I checked my policy and it seemed that I was paying for the extra rider that covered sinkholes.
(I’ll tell you more about those laws and stuff later.)
So I called my insurance company and left a message. I held my breath for a few days waiting for them to return my call. On Monday I realized that I had left the message on Wednesday and it was now Monday and, of course, because of the weekend, that felt like a long time to wait.
I called again and got the same message about please leave a message with your name etc., if you are filling a claim. I searched the insurance company’s website and saw you could have a live “chat” with an agent. I tried that only it kept crashing. I called back and left my information again – telling them this was my second call.

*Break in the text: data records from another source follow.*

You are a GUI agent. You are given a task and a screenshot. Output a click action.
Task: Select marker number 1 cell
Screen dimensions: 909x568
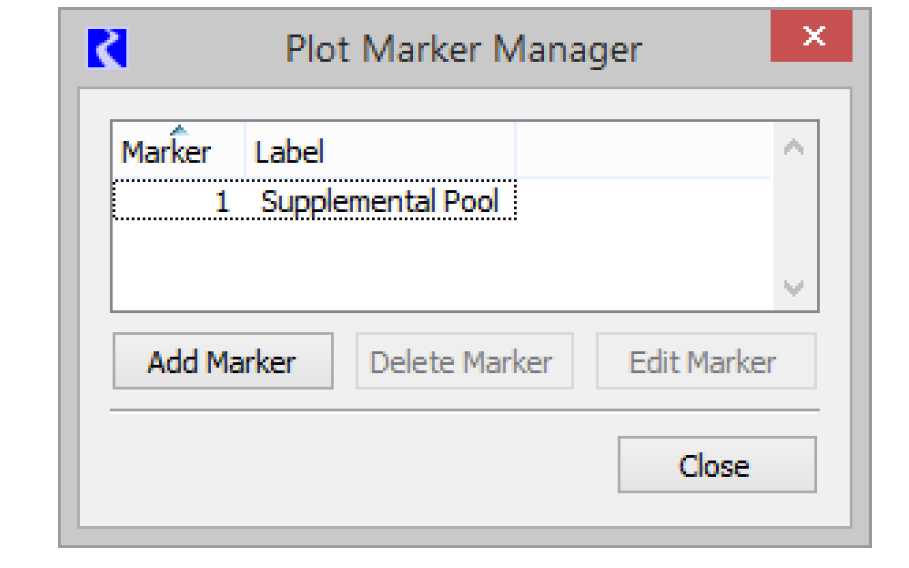click(221, 201)
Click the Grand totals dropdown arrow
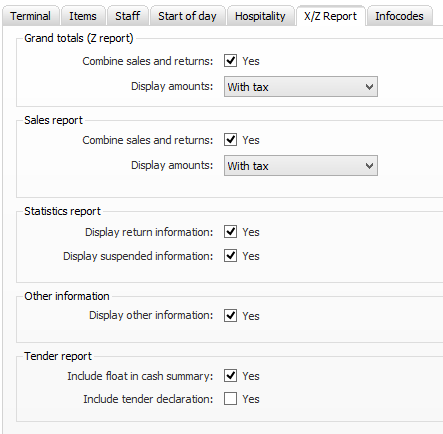Viewport: 443px width, 434px height. [369, 87]
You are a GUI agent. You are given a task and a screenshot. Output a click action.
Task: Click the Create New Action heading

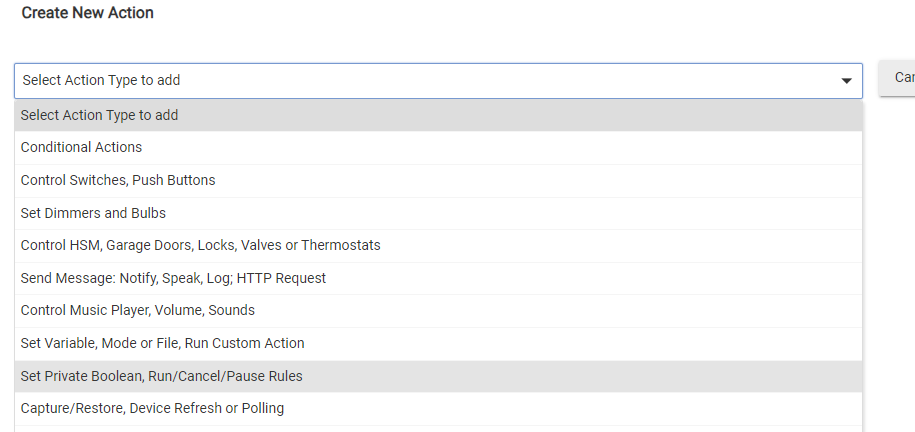click(87, 13)
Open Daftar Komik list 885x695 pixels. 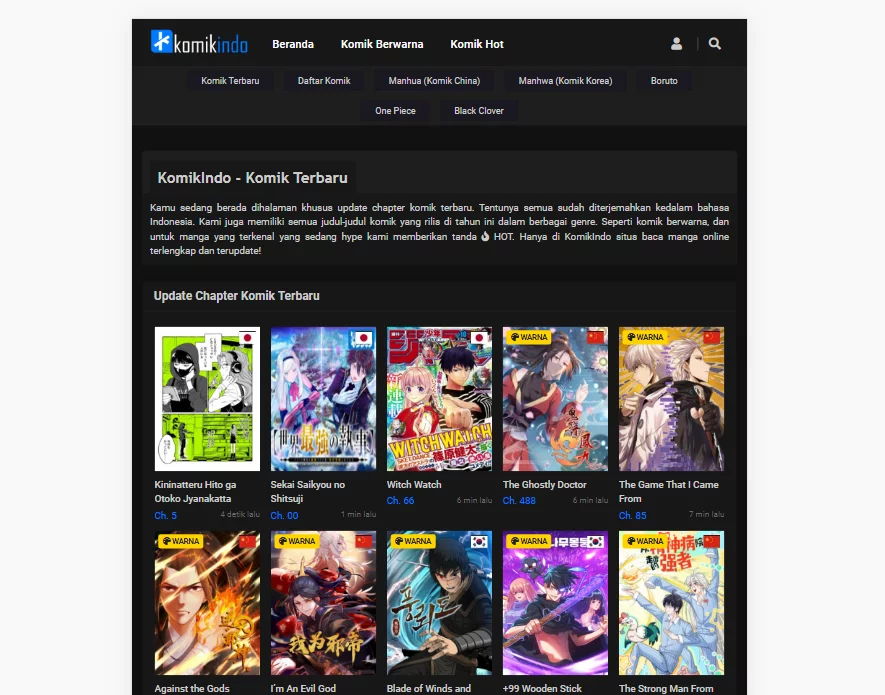[324, 81]
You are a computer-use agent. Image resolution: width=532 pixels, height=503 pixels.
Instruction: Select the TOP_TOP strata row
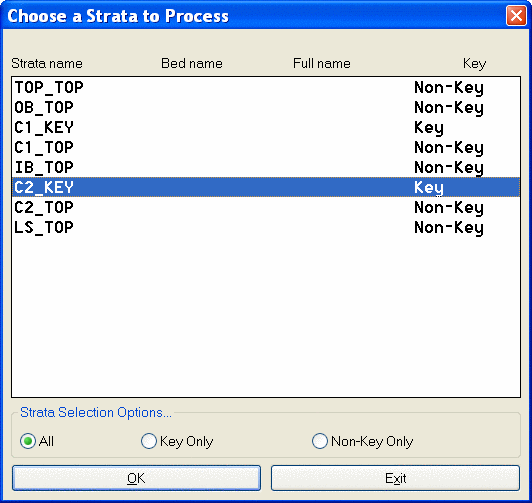pos(266,88)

The next day I received an email from an agent saying she had tried to be in contact with me on the chat, but I closed it down too soon. Guess what I found on her email? You betcha – a fax number and now I at least had an email address that appeared to have a person at the other end. I wrote a letter saying I was concerned about my home. Now that I decided it might be a sinkhole and that I needed to act – well, it seemed like there might be some “urgency” to the situation. You hear all the time about sinkholes that “suddenly open up” and swallow a house or two.
I didn’t hear anything the next day so I sent the email and fax again – but on Thursday, a week after my first call, I received a fax, an email, and a phone call from three different people in the company.

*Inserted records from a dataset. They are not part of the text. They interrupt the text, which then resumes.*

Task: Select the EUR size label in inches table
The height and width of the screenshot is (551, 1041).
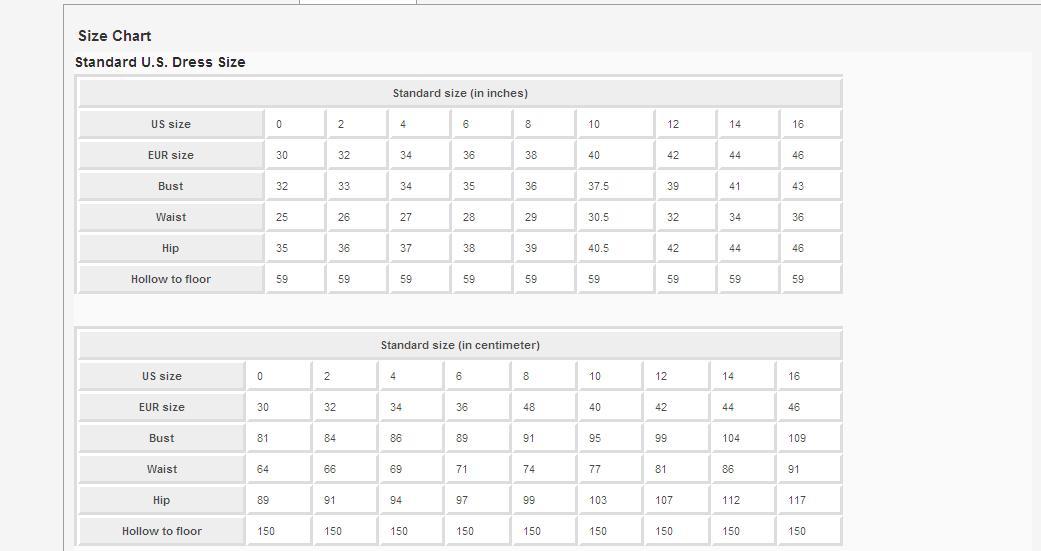Action: tap(171, 155)
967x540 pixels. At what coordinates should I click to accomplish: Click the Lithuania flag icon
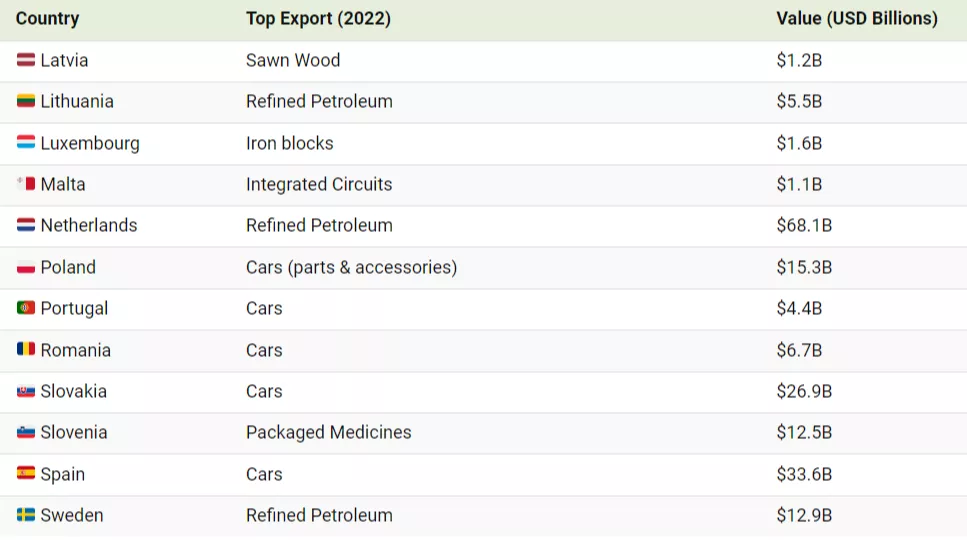pos(26,101)
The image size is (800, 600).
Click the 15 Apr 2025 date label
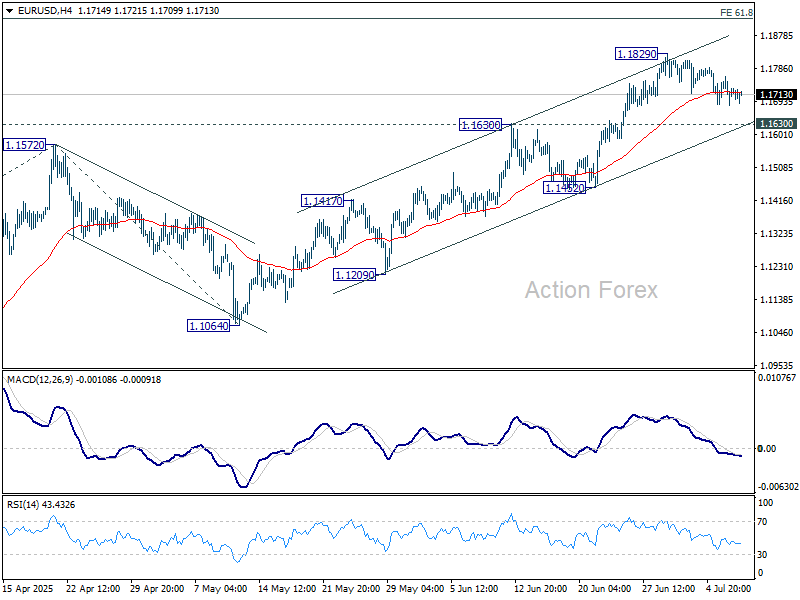(x=25, y=590)
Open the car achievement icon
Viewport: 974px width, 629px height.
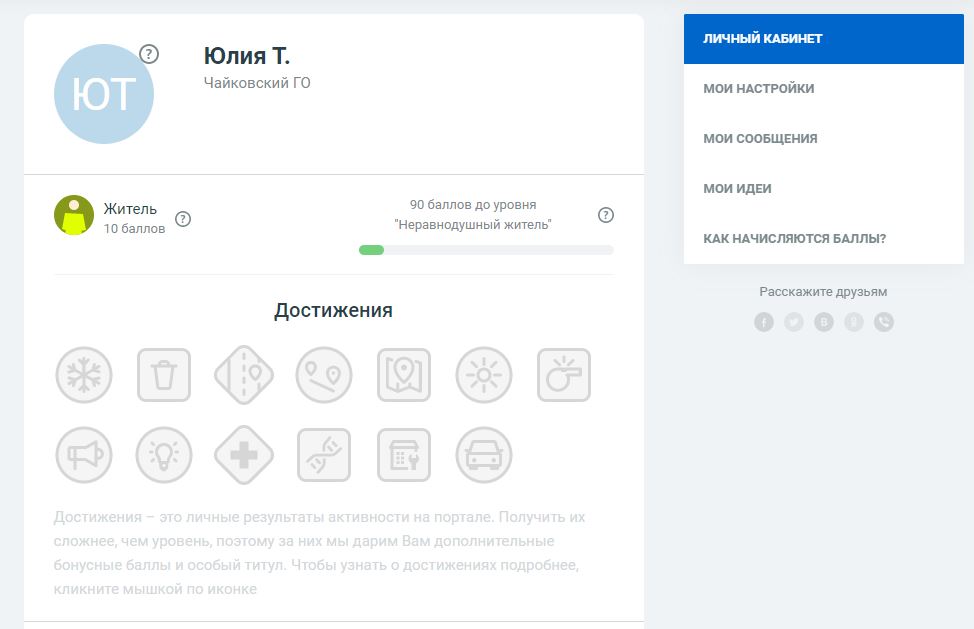tap(484, 455)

It was the phone call that helped the most; the fax said I had no claim entered, the email said I did, and the live person said I didn’t, but she would now get the information she needed. The agent was very apologetic about the glitch that had been causing all her incoming calls to go to voice mail, the glitch that wouldn’t let her open her voice mail, and the glitch that forced her to spend time listening to each call before she could respond to any.
She explained to me that as she had started the claim (per our conversation) I would get a call from a local inspector. He would make an appointment to come out and look at the house to decide if it really was a sinkhole. It seems sometimes it could “just” be your house settling for example. She said I would only have to worry if it wasn’t a sinkhole and the damage I was seeing was caused because my house was built on, say, a garbage heap that had begun compacting through decay and erosion.
I didn’t think I was living on a garbage heap. I did wonder how many more glitches there would be.